# 4.2.9. The Z-Operator¶


The Z-transform takes a sequence $$x[n]$$ and returns a function $$X(z)$$. In the z-domain we have seen that shifting a signal $$x[n]$$ over $$n_0$$, resulting in $$x[n-n_0]$$, leads to the Z-transform $$z^{-n_0}X(z)$$ where $$X(z)$$ is the transform of the original signal.

This observation has lead to the introduction of the $$\z$$-operator that takes a discrete signal $$x$$ and shifts it:

$(\z x)[n] = x[n-1]$

With this algebraic notation of a shift, together with multiplications and summations this is all we need to characterize /all/ linear translation invariant filters.

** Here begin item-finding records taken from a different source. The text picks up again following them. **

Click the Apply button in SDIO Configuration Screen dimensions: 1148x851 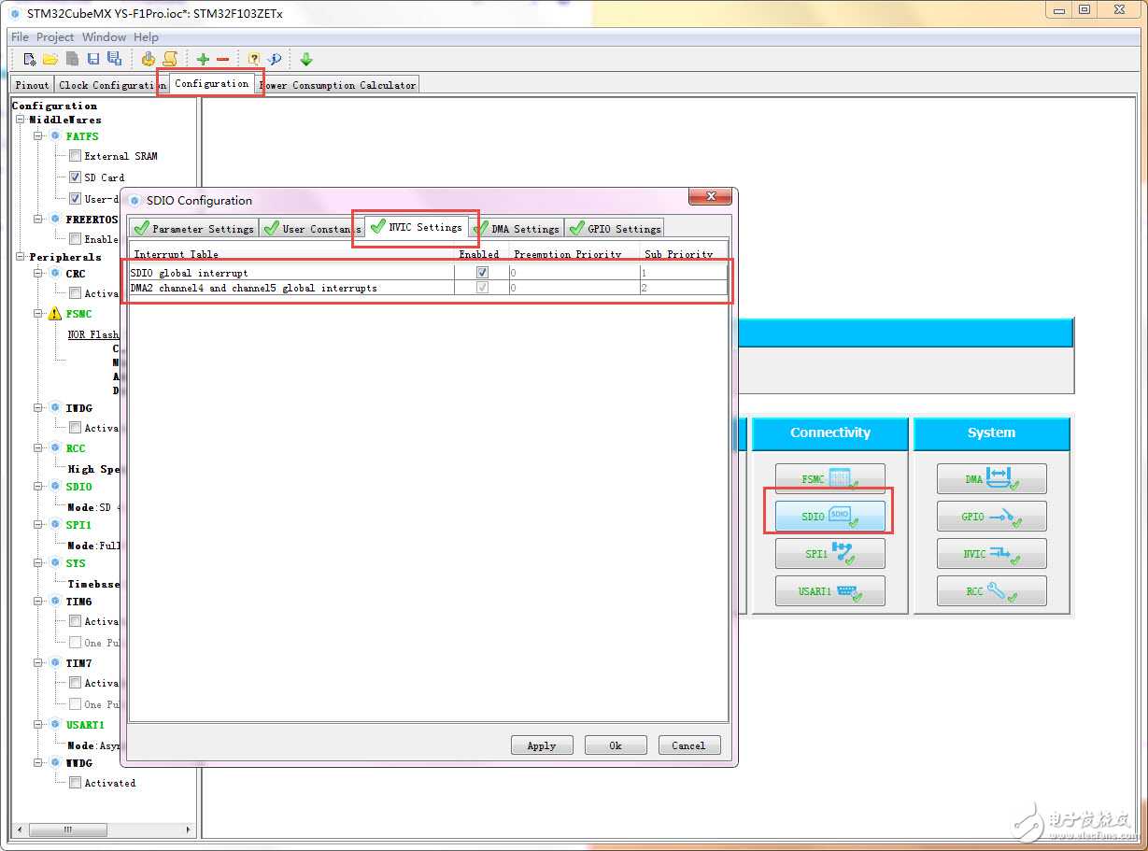tap(541, 745)
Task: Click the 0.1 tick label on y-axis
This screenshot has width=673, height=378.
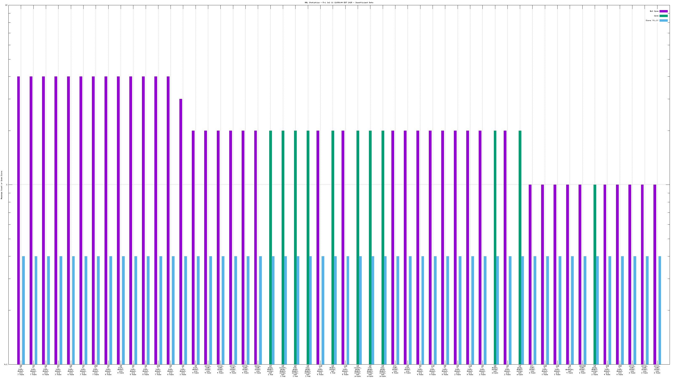Action: coord(6,364)

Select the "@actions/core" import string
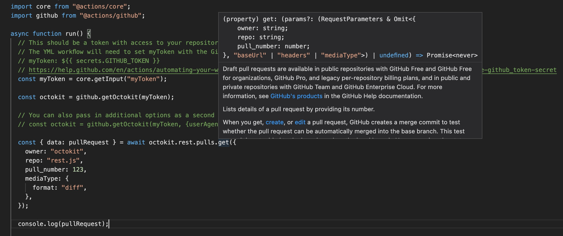pos(99,6)
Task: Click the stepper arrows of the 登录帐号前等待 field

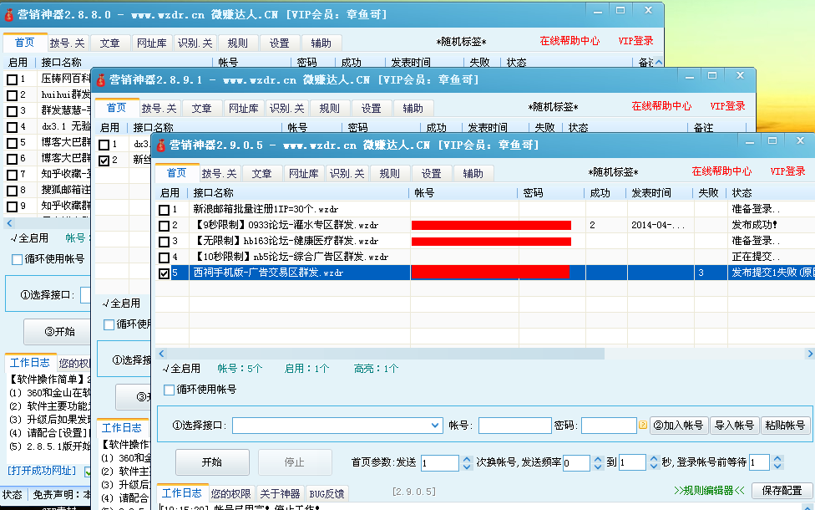Action: [x=778, y=462]
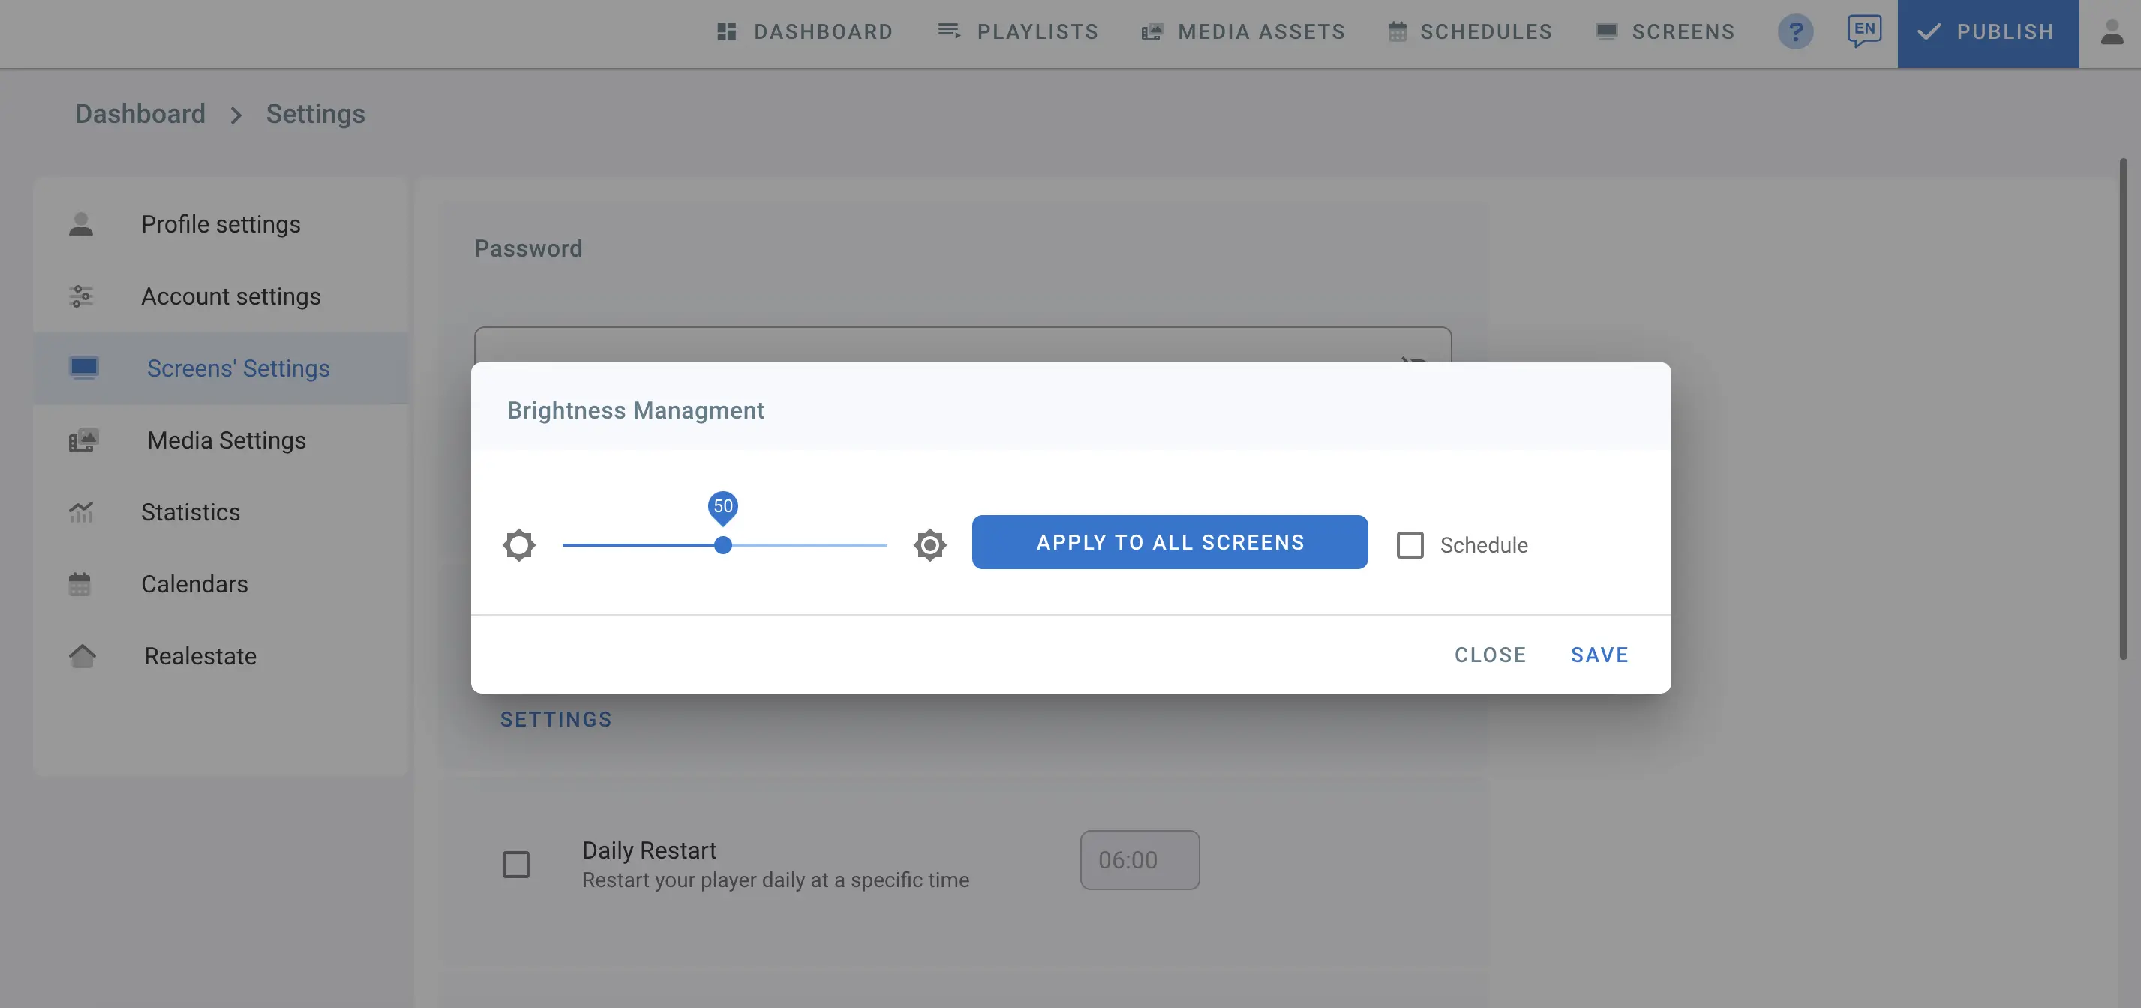Enable the Schedule checkbox
The image size is (2141, 1008).
coord(1410,545)
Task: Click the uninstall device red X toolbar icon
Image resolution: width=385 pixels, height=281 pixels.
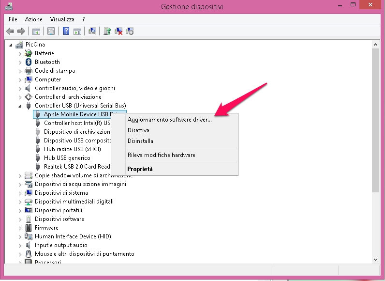Action: point(118,31)
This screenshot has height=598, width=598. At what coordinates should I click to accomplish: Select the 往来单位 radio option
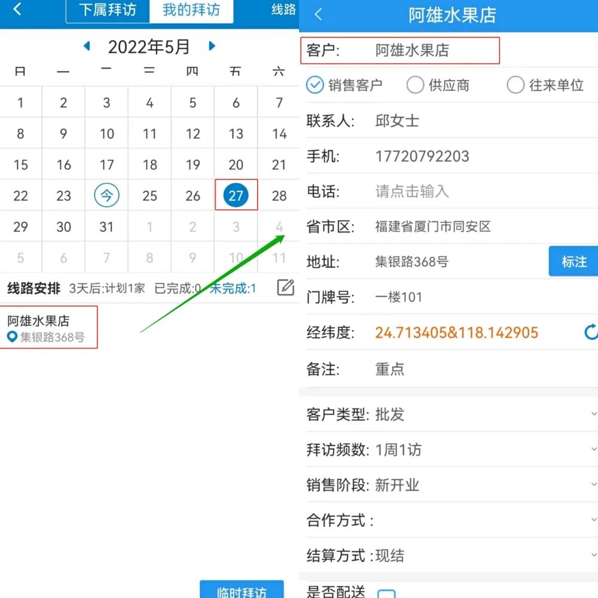pos(515,85)
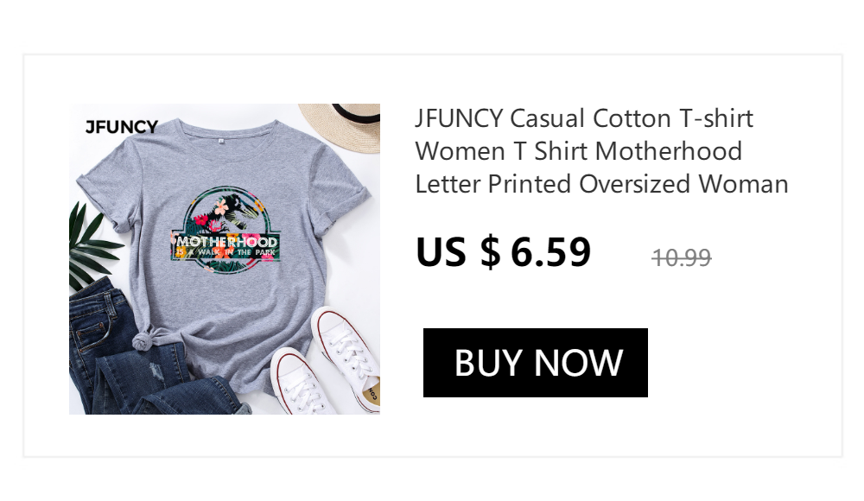Click the knotted shirt hem in photo

pyautogui.click(x=144, y=339)
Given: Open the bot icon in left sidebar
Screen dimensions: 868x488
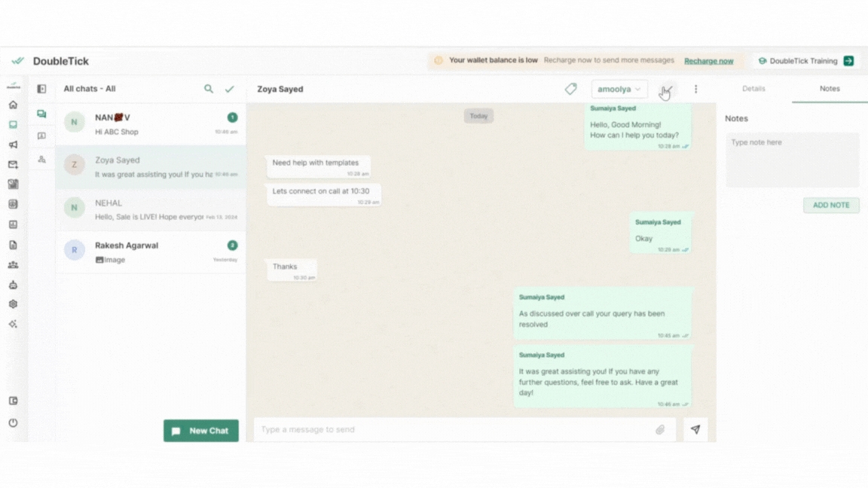Looking at the screenshot, I should pyautogui.click(x=13, y=285).
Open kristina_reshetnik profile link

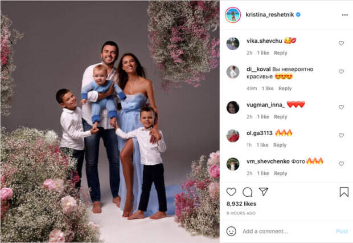270,15
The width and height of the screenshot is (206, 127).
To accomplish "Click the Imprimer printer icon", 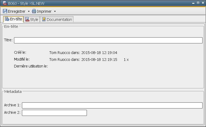I will point(34,11).
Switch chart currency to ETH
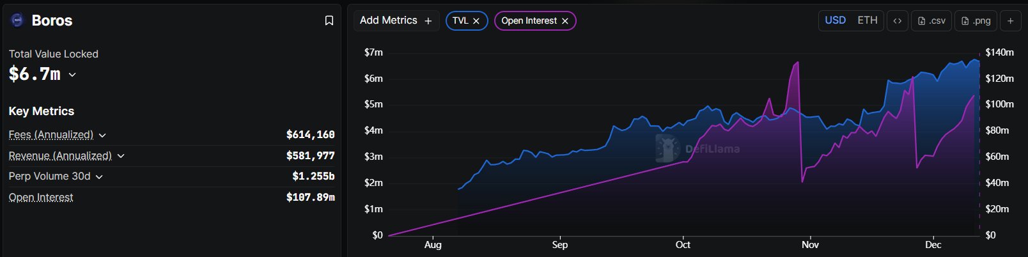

Note that shifting over 3 samples corresponds with the operator $$\z \z \z = \z^3$$ or in general:

$(\z^{m} x)[n] = x[n-m]$

Evidently the operator $$\z^{-1}$$ corresponds with a shift in the opposite direction and thus the above equation may be interpreted for both positive and negative (integer) values of $$m$$.

A simple non-causal running average filter over 5 samples can be defined as the operator:

$\op f = \tfrac{1}{5}\left( \z^2 + \z^1 + 1 + \z^{-1} + \z^{-2}\right)$

Using this filter to process a signal $$x$$ is denoted as $$\op f x$$ or $$\op f(x)$$ where we assume $$x$$ is a discrete signal.

A recursive band stop filter is defined with:

$y[n] = 1.8 y[n-1] - 0.9 y[n-2] + x[n] - 1.9 x[n-1] + x[n-2]$

Using the $$\z$$ operator we may write:

$y[n] = 1.8 (\z^{-1} y)[n] - 0.9 (\z^{-2}y)[n] + x[n] - 1.9 (\z^{-1}x)[n] + (\z^{-2}x)[n]$

because now all signals are indexed at $$n$$ we may leave the index out to obtain the expression that is valid for all $$n$$:

$y = 1.8 \z^{-1} y - 0.9 \z^{-2}y + x - 1.9 \z^{-1}x + \z^{-2}x$

or equivalently:

$y = \frac{1 - 1.9 \z^{-1} + \z^{-2}}{1 - 1.8 \z^{-1} + 0.9 z^{-2}} x = \frac{\z^2-1.9\z+1}{\z^2-1.8\z+0.9} x$

This band stop filter thus can be formally defined as:

$\op f = \frac{\z^2-1.9\z+1}{\z^2-1.8\z+0.9}$

and of course in the definition of the filter $$\op f$$ you recognize the Z-transform of the impulse response of the filter characterized with the Z-transform:

$H(z) = \frac{z^2-1.9z+1}{z^2-1.8z+0.9}$

Please note however that $$H(z)$$ is not the filter $$\op f$$. In the expression for $$H(z)$$, $$z$$ is a complex number whereas in the expression for $$\op f$$, $$\z$$ is an operator. The operator notation for $$\op f$$ is a symbolic notation. It can be implemented in practice using the difference equation we started with.

Using the $$\z$$ operator to define discrete LTI filters is nowadays often used. In fact even software is written in which the $$\z$$ operator notation plays a central role. Below we give some examples using the ‘audiolazy’ Python package.

In [1]: from audiolazy import z;

In [2]: H = (z**2-1.9*z+1)/(z**2-1.8*z+0.9);

In [3]: H.zplot().savefig('figures/hzplot.pdf');

In [4]: H.plot().savefig('figures/hfplot.pdf');


Note that in the code given here the function savefig() is used to save the figure in a file. In an interactive session you can use show() instead.

Although conceptually nice, audiolazy still lacks soms of the standard filters. A lot of these standard filters are available in scipy.signal. In the lecture notes on filter design some examples of the use of scipy will be given.